<<<<
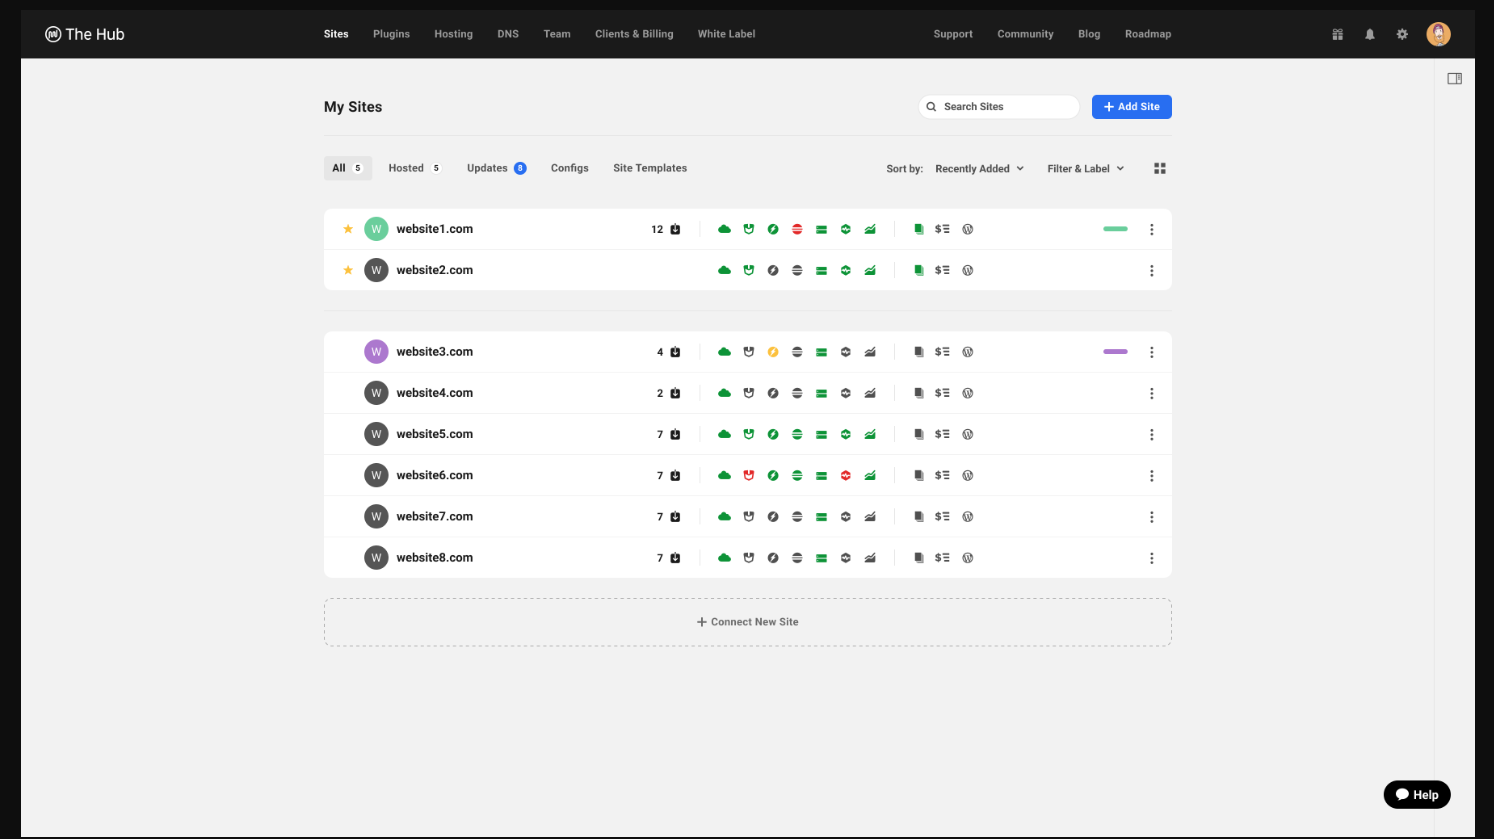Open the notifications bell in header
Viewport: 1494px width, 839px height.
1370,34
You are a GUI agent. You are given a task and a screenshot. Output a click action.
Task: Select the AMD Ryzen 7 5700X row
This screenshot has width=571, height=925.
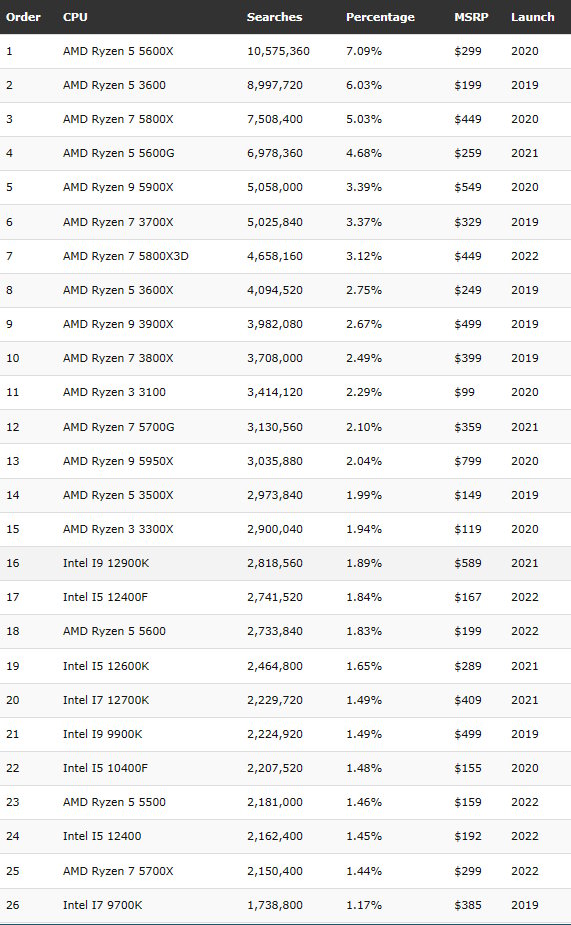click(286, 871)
>>>>
What is required:
Leaving out every picture, transcribe exactly the lines from the line that contains "You are a GUI" through the final line of the entries above.

Problem solution:
You are a GUI agent. You are given a task and a screenshot. Output a click action.
Task: Select the AMD Ryzen 7 5700X row
This screenshot has width=571, height=925.
click(286, 871)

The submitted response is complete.